## EXERCISE GOAL
Down to the final line, print the records again exactly.
*** Opening INFORMATION SUPPLIED ***
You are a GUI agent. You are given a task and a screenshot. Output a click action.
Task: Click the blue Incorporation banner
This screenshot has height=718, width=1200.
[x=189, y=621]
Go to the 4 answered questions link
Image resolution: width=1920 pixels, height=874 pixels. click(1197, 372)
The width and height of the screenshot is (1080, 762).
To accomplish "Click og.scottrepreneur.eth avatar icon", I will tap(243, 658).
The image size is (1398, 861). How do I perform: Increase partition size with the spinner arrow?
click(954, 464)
*** Closing INFORMATION SUPPLIED ***
## REPLY TO THE TASK
You are a GUI agent. You are given a task and a screenshot. Output a click action.
Task: Click the blue Incorporation banner
This screenshot has height=718, width=1200.
[x=189, y=621]
Go to the 4 answered questions link
Image resolution: width=1920 pixels, height=874 pixels. click(1197, 372)
The width and height of the screenshot is (1080, 762).
To accomplish "Click og.scottrepreneur.eth avatar icon", I will tap(243, 658).
The image size is (1398, 861). How do I perform: Increase partition size with the spinner arrow?
click(954, 464)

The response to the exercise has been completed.